There are many motherboards having USB 3.0 at back, but I found Gigabyte GA-P67X-UD3-B3 motherboard with internal connector. I have a few of questions:

1. Motherboard with P67 chipset does not give any output to monitor there is no discrete graphics card on motherboard even if processor has integrated graphics. Is it true?

2. Is there any other sandy bridge compatible motherboard with USB 3.0 internal connector? And what’s price in Indian rupees?

3. How is the performance of Gigabyte GA-P67X-UD3-B3?


----------



## Cilus (Nov 18, 2011)

None of the motherboards created for Sandybridge processor does have IGP.

1. Yes, you're absolutely correct; P67 does not provide any Display output. Now the thing is they are actually designed for K series processors like i5 2500K or i7 2600K, for overclocking them. So plugging non-K series like i3 2100 or i5 2500 in a P67 is a bad idea; neither it will allow you to any overclcoking, neither it let you use the IGP of the CPU.

For USB 3.0 connector, I guess you have to opt for a Z68 based mobo. The cheaper ones with good build quality is available arounds 8K.


----------



## S_V (Nov 18, 2011)

@ubunturocks

Question is ..Does your cabinet support front USB 3 port? Some Deluxe Boards especially from ASUS comes with Front USB 3.0 I/O module. so That you can place in one of the 5.25" Bays even if your Cabinet does not support USB 3.0 Ports... But They are costlier boards. 

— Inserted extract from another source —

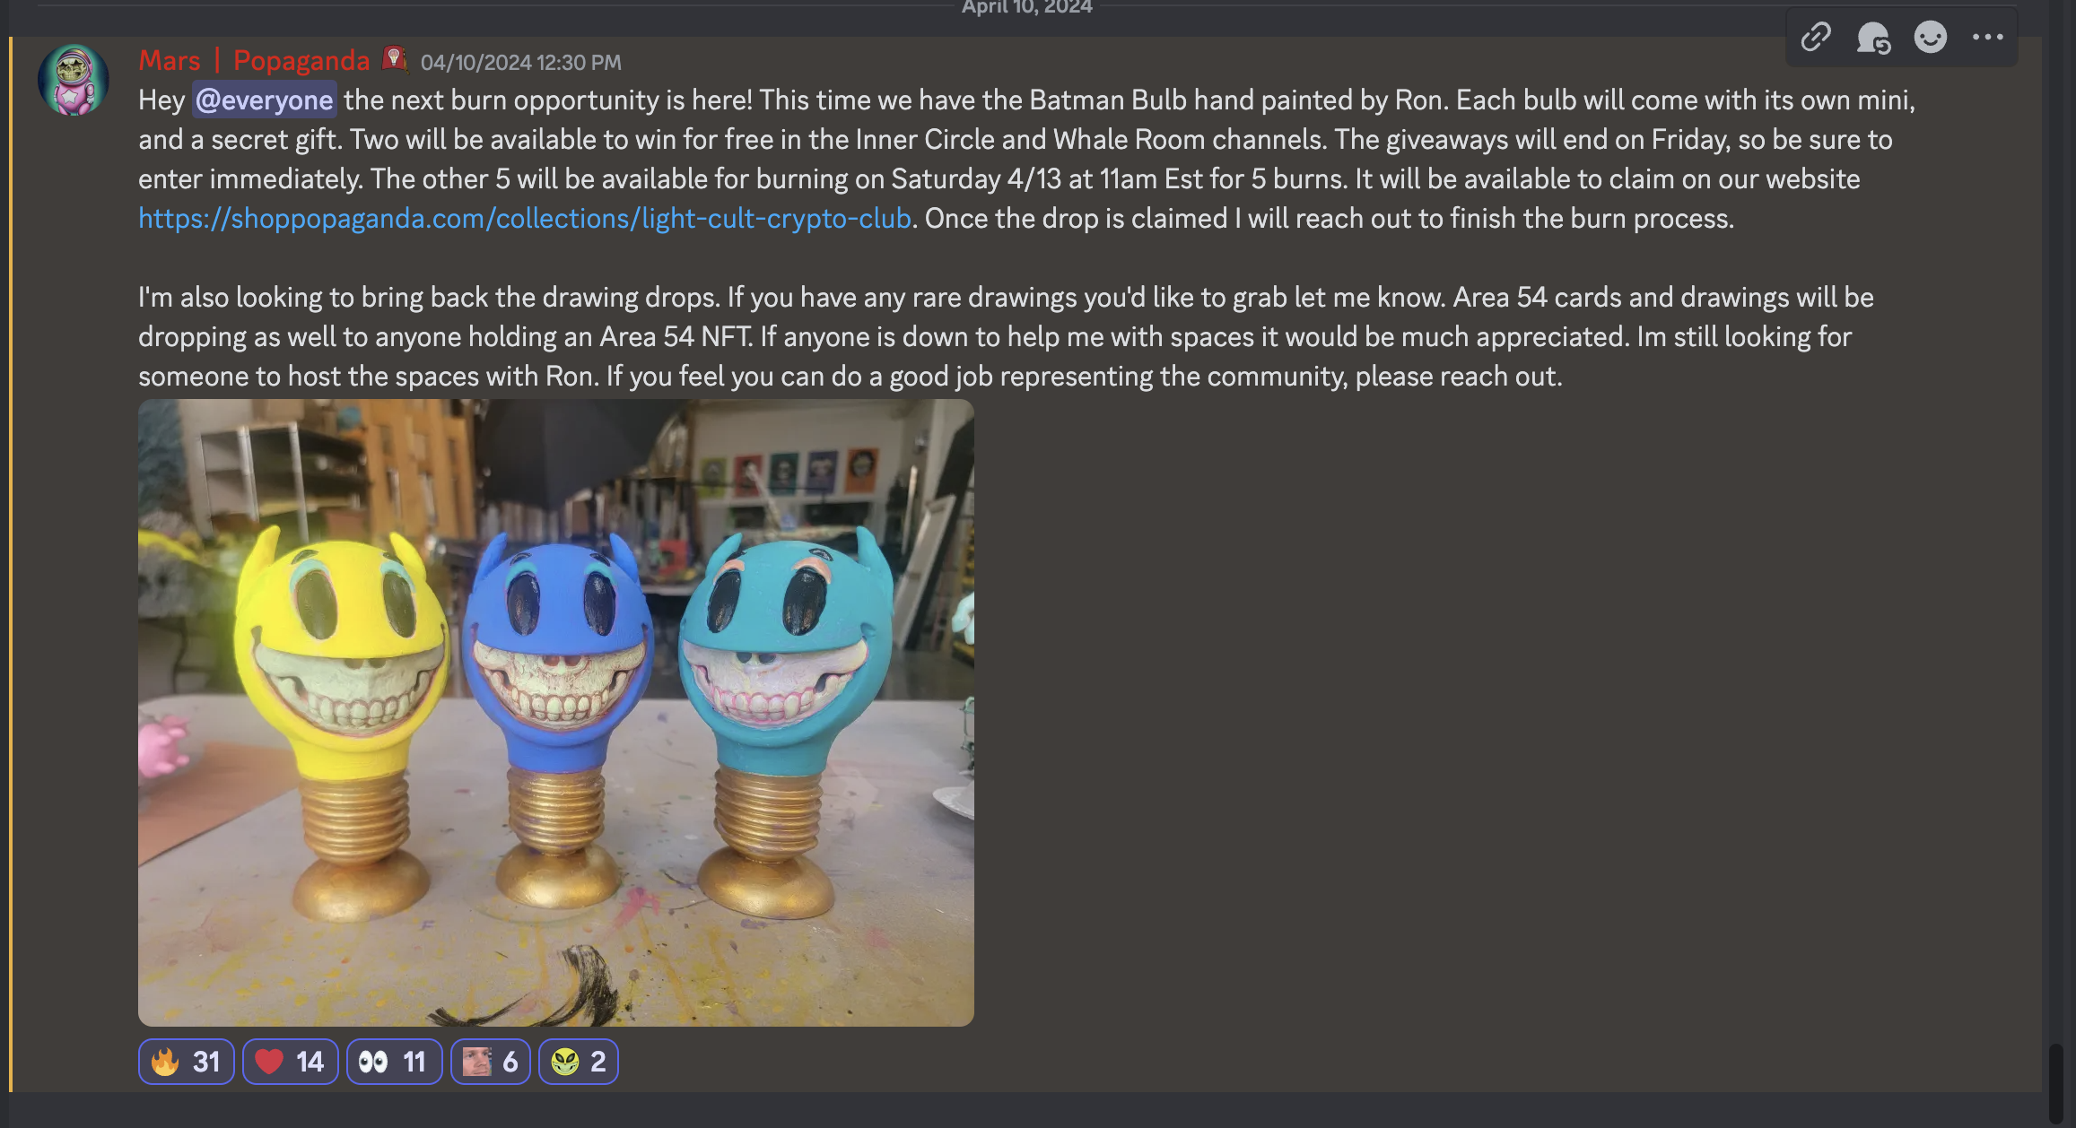The height and width of the screenshot is (1128, 2076).
Task: Click the Mars Popaganda profile avatar
Action: [74, 80]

Regarding Motherboard... That mobo is fine but beware, Many Gigabyte P and Z series Boards are having Boot Loop Issues compared to other Brands...


----------



## 008Rohit (Nov 18, 2011)

1. Yes
2. ASRock Z68 Extreme4 Gen3 -Comes with PCIe 3.0 slots too. Don't know its local price.
3. Performance of your PC doesn't really depend on the motherboard.

@ Cilius

Its useless for non-K series processors, but not "BAD" in any way. They still allow you to change the FSB (slightly) or o/c the iGPU. Plus, Ivy Bridge support is guaranteed.


----------



## MyGeekTips (Nov 18, 2011)

@ 008Rohit: Where is asrock available in India ?


----------



## 008Rohit (Nov 18, 2011)

Is it not available in India?

I can't guarantee about the local availability of the products I suggest.  Sorry for that.


----------



## MyGeekTips (Nov 18, 2011)

008Rohit said:


> Is it not available in India?
> 
> I can't guarantee about the local availability of the products I suggest.  Sorry for that.

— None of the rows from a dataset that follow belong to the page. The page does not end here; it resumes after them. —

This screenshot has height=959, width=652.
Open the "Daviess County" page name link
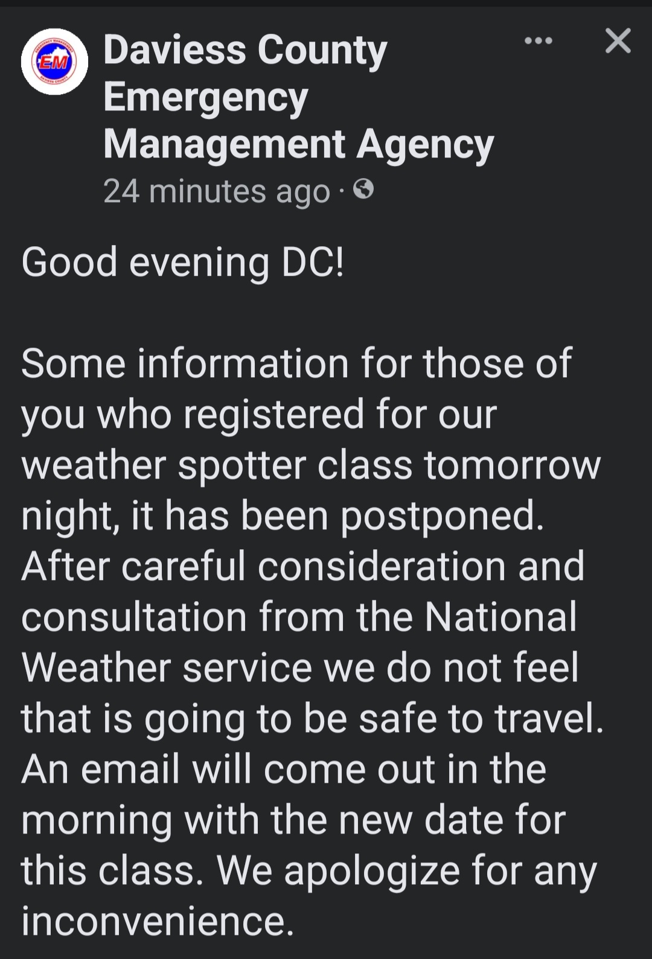[245, 51]
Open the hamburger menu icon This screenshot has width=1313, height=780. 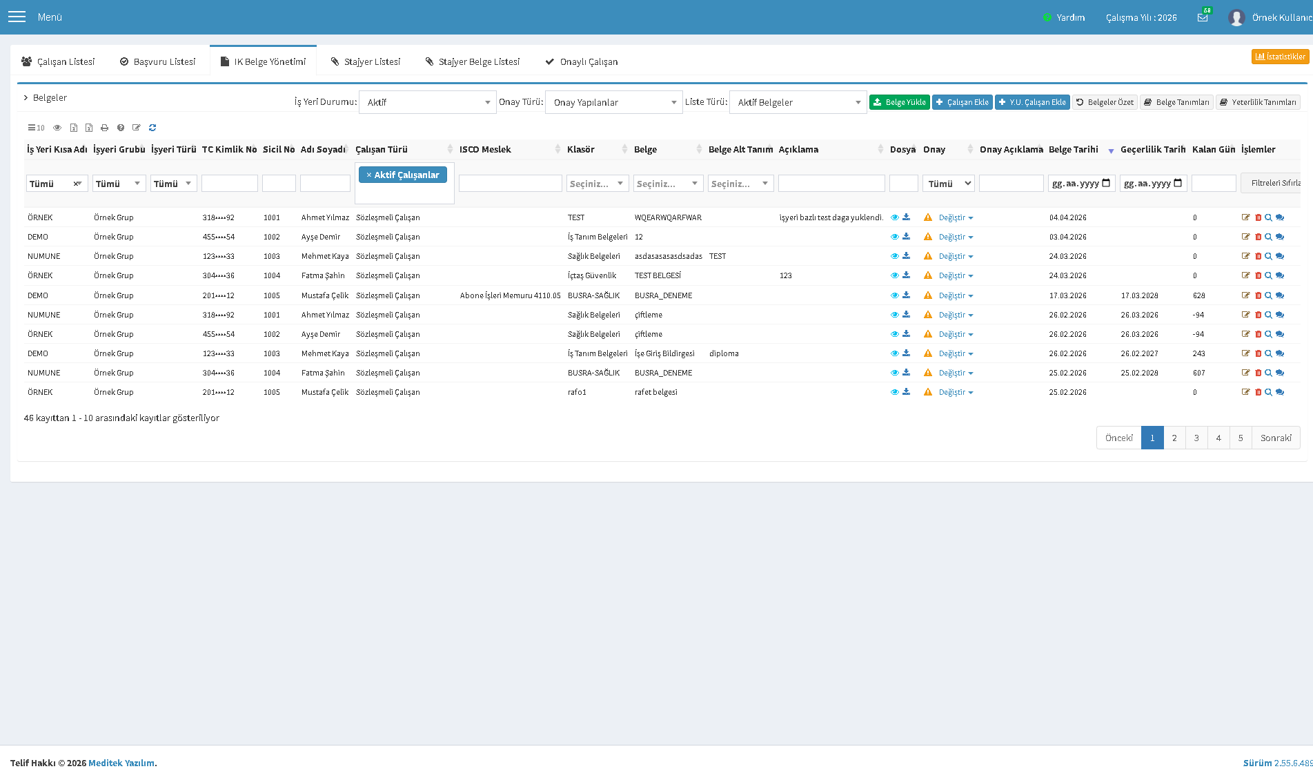17,17
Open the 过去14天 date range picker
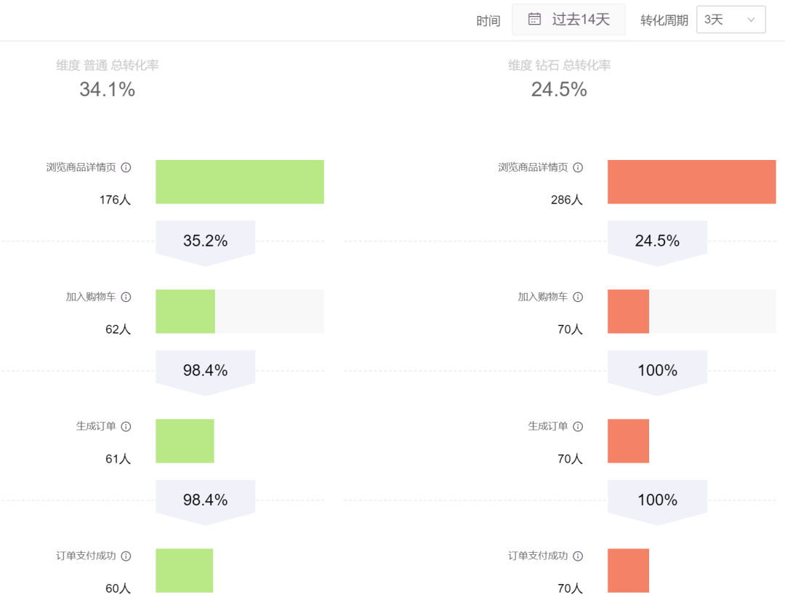Image resolution: width=785 pixels, height=608 pixels. [569, 20]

Asrock is not available in India. Even they're not interested in India. A member tried very hard to get asrock mb in India but he failed. So Don't Suggest Asrock.


----------



## sukesh1090 (Nov 18, 2011)

^^how can it be possible?i bought their low end mobo in my city.


----------



## MyGeekTips (Nov 18, 2011)

sukesh1090 said:


> ^^how can it be possible?i bought their low end mobo in my city.



Model No. & Full Details Please. There are 2 Asrock distributor in India but they're not having wide range near nothing.


----------



## ubunturocks (Nov 19, 2011)

S_V said:


> @ubunturocks
> 
> Question is ..Does your cabinet support front USB 3 port? Some Deluxe Boards especially from ASUS comes with Front USB 3.0 I/O module. so That you can place in one of the 5.25" Bays even if your Cabinet does not support USB 3.0 Ports... But They are costlier boards.



I will be buying new cabinet. But does it require special provision for having USB 3.0 in front? because i thought we just need a cable that connects on the internal USB 3.0 header on MoBo and another end fits into the empty slot on front side provided for USB. 

Is it correct? If not please suggest a cabinet having USB 3.0 compatibility.


----------



## 008Rohit (Nov 19, 2011)

No your cabinet should also have front USB 3.0 ports.


----------



## d6bmg (Nov 19, 2011)

sukesh1090 said:


> ^^how can it be possible?i bought their low end mobo in my city.



Please let us know the name of the shop & their current re-distributer along with its importer in India (contact no.)


----------



## S_V (Nov 19, 2011)

@d6bmg

One of my Cousin is using ASROCK AMD chipset mobo... I must say it's one heck of a mobo.. Superb performer . We got in ARUN computers ,CTC, secunderabad (HYD)..


----------



## d6bmg (Nov 19, 2011)

S_V said:


> @d6bmg
> 
> One of my Cousin is using ASROCK AMD chipset mobo... I must say it's one heck of a mobo.. Superb performer . We got in ARUN computers ,CTC, secunderabad (HYD)..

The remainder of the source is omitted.